A1 used to show an exact position or particular place:

We'll meet you at the entrance.
That bit at the beginning of the film was brilliant.
She's sitting at the table in the corner.
She was standing at the top of the stairs.
The dog came and lay down at (= next to) my feet.
There's someone at the door (= someone is outside and wants to come in).
I enjoyed my three years at university.
I called her but she was at lunch (= away, eating her lunch).

More examples

  • Security checks have become really strict at the airport.
  • She works on the checkout at the local supermarket.
  • The two vans collided at the crossroads.
  • Why wasn't Stephen at the meeting, then?
  • Turn left at the traffic lights, and you'll see the hospital straight ahead.

at preposition (TIME)

A1 used to show an exact or a particular time:

There's a meeting at 2.30 this afternoon.
Are you free at lunchtime?
In theory, women can still have children at the age of 50.
The bells ring at regular intervals through the day.
At no time/point did the company do anything illegal.
I'm busy at the moment (= now) - can you call back later?
It's a shame I wasn't here to meet you - I was overseas at the time (= then).

More examples

  • People in Britain legally reach adulthood at 18.
  • Rioters hurled rocks and petrol bombs in clashes with police at the weekend.
  • My last class ends at 4 o'clock.
  • I always like to leave my desk clear at the end of the day.
  • I was married with four children at your age.
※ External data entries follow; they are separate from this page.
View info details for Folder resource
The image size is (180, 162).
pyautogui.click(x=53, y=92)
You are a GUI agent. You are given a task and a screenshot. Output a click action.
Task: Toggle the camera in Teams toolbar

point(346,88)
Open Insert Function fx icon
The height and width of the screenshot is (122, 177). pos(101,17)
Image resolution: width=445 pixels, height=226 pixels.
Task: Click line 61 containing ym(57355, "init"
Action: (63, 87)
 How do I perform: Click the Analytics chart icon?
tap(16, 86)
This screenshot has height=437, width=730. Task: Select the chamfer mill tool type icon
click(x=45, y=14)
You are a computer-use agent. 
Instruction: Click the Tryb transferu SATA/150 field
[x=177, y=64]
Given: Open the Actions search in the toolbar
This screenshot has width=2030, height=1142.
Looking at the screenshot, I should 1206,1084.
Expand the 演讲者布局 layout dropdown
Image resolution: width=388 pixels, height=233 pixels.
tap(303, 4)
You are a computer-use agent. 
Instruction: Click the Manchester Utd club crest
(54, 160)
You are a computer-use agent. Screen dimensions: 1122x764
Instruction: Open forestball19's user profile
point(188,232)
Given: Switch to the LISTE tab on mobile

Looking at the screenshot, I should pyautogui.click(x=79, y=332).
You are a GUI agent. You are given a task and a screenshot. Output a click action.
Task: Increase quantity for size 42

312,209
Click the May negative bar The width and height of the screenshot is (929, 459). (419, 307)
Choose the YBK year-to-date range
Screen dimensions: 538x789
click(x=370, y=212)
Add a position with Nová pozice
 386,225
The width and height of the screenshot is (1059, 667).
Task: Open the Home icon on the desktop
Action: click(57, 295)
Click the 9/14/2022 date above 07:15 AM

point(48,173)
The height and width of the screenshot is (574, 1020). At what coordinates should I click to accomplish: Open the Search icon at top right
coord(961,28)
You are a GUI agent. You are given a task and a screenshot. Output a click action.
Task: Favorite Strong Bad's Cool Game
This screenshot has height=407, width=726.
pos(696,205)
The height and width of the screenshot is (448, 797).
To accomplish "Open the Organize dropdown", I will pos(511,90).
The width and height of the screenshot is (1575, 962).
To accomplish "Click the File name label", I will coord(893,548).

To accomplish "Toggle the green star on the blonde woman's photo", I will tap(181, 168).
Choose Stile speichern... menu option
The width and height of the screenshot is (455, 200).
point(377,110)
at preposition (DIRECTION)

A1 in the direction of:

She smiled at me.
They waved at us as we drove by.
She aimed at the target.
"Look at me! Look at me!" called the little girl.
He's always shouting at the children.

More examples

  • The old man clenched his fist and waved it angrily at us.
  • She could no longer contain her anger and shouted at him uncontrollably.
  • The talks are aimed at finding a mutually agreeable solution.
  • She darted an angry look at me and I shut up.
  • He fired six shots at the target, but his aim was terrible, and he missed all of them.

at preposition (CAUSE)

A2 used to show the cause of something, especially a feeling:

We were surprised at the news.
I was quite excited at the prospect.
Why does no one ever laugh at my jokes?

More examples

  • There was a chorus of disapproval at his words.
  • It was a courageous decision to resign in protest at the company's pollution record.
  • He looked very disappointed at their decision, but did not argue.
  • I cringed at the sight of my dad dancing.
  • We were all delighted at the news.

at preposition (ACTIVITY)

B1 used to show the activity in which someone's ability is being judged:

I was never very good at sports.
He's very good at getting on with people.
She's hopeless at organizing things.

More examples

  • I'm not much good at knitting .
  • Dave is normally very bad at remembering birthdays.
  • I expected her to be better at French after studying it for so many years.
  • Your mother's really brilliant at Scrabble.
  • You're even worse at maths than I am!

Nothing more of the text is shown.